Prefeito de Balneário Piçarras e empresários são denunciados por suposto esquema de corrupção milionário
O Ministério Público de Santa Catarina (MPSC) denunciou o prefeito de Balneário Piçarras, secretários municipais e empresários investigados na Operação Regalo. A investigação apura um suposto esquema de corrupção, fraude em licitações e lavagem de dinheiro envolvendo contratos públicos do município.
Segundo a denúncia encaminhada ao Tribunal de Justiça de Santa Catarina, os investigados podem responder por crimes como:
- Organização criminosa;
- Corrupção ativa e passiva;
- Fraude à licitação;
- Pagamento irregular em contrato administrativo;
- Lavagem de dinheiro.
De acordo com o Grupo de Atuação Especial de Combate às Organizações Criminosas (GAECO) e o Grupo Especial Anticorrupção (GEAC), o esquema teria funcionado entre setembro de 2023 e julho de 2025.

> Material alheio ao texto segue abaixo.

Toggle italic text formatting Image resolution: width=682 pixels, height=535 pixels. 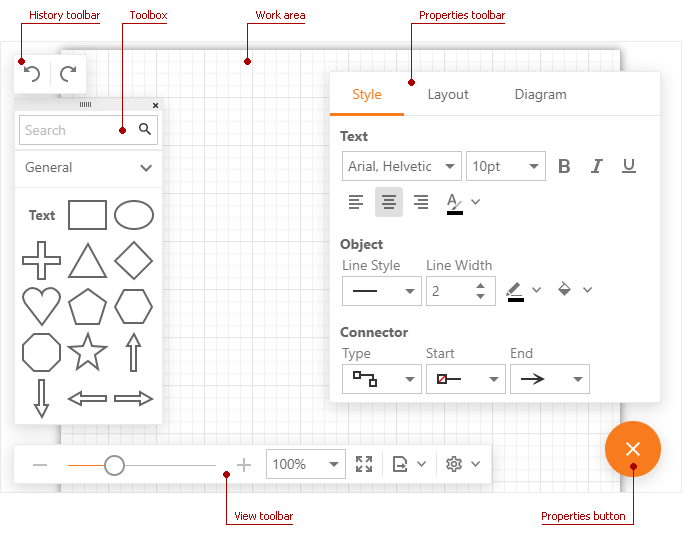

Como funcionaria o suposto esquema investigado
As investigações apontam que empresários e agentes públicos teriam atuado de forma coordenada para direcionar licitações em Balneário Piçarras. Conforme o Ministério Público, empresas supostamente se revezavam em processos licitatórios para simular concorrência, enquanto contratos e pagamentos eram facilitados por integrantes da administração municipal.
Ainda segundo a denúncia, teria sido estabelecido o pagamento de propina equivalente a 3% dos valores líquidos recebidos pelas empresas contratadas pelo município.
O valor total das vantagens indevidas investigadas ultrapassa R$ 520 mil.
Ministério Público pede perda de cargos e devolução de dinheiro
O MPSC pede à Justiça:
- Condenação dos denunciados;
- Devolução de mais de R$ 520 mil aos cofres públicos;
- Indenização por danos morais coletivos;
- Perda dos cargos públicos;
- Suspensão do direito de exercer funções públicas.
Atualmente, cinco investigados seguem em prisão preventiva, entre eles o prefeito e quatro empresários ligados ao caso.
Denúncia ainda será analisada pelo Tribunal de Justiça
Apesar da gravidade das acusações, os denunciados ainda não são considerados réus. O Tribunal de Justiça de Santa Catarina deverá analisar a denúncia antes de decidir sobre a abertura da ação penal.
Todos os acusados têm direito ao contraditório e à ampla defesa, conforme prevê a legislação brasileira.
O caso segue repercutindo em Santa Catarina e levanta debates sobre corrupção na administração pública e fiscalização de contratos municipais.